Water fountain. Photo: Wikimedia Commons.

An Israeli company is in talks with Japan to partner up and build off-shore desalination plants as demand rises for alternate sources of freshwater supply, Bloomberg reported recently.

Israel’s IDE Technologies Ltd. hopes to supply clients with floating platforms within three years and Japan’s shipbuilders and government are among potential partners to help make it happen, Udi Tirosh, a business development director at the Kadima-based company, said. IDE is engaged in discussions with companies from different countries but the ones involving Japan have progressed the most, he added.

“We’re in early stages on the commercial side,” Tirosh said in phone interview with Bloomberg, declining to specify which Japanese companies are involved in the talks. “We’re advanced in the technical side.”

Naoto Nakagawa, a deputy director at Japan’s Ministry of Land, Infrastructure, Transport and Tourism’s maritime bureau, said in an e-mail, “We intend to coordinate a business match between IDE and any Japanese company interested in the desalination ship project.

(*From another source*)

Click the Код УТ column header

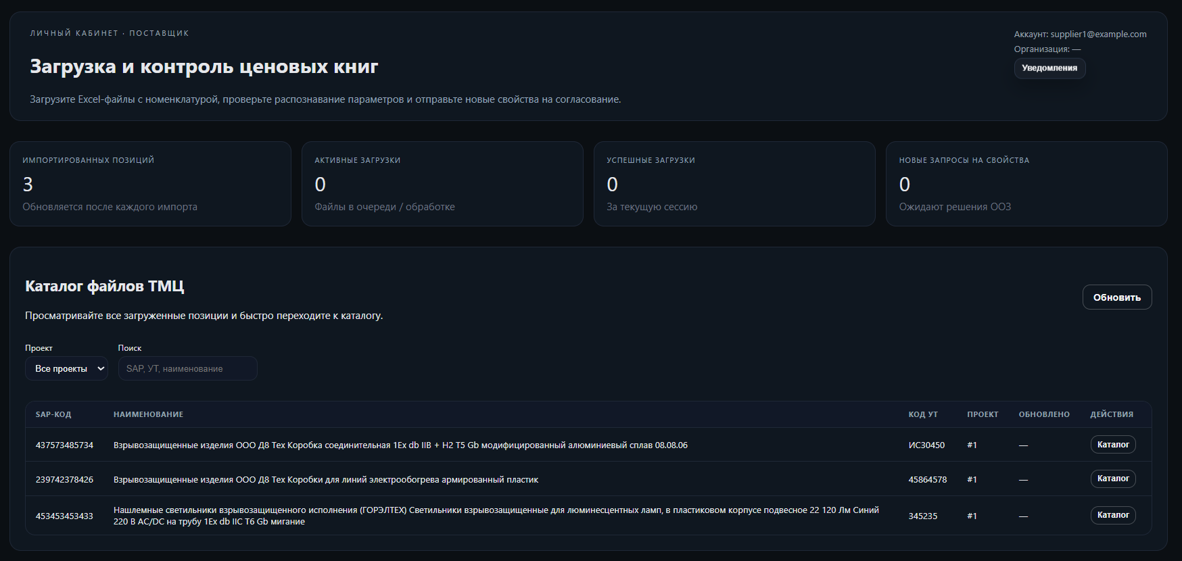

From the research we’ve seen the market for desalination ships is quite big.”

IDE’s ship-based designs could supply water for a city of 850,000 people, Tirosh said. Current designs for the vessels are drafted to produce about 50,000 to 120,000 cubic meters a day.

“The idea is to develop with our partners a multi-year, multi-vessel plan that would eventually supply significant capacity in various places in the world,” Tirosh said.

The global desalination market is predicted to more than double from last year’s $6 billion to $15 billion by 2018 as the world population grows and freshwater shortages boost demand, according to a March 28 report by Deloitte Tohmatsu Consulting Co.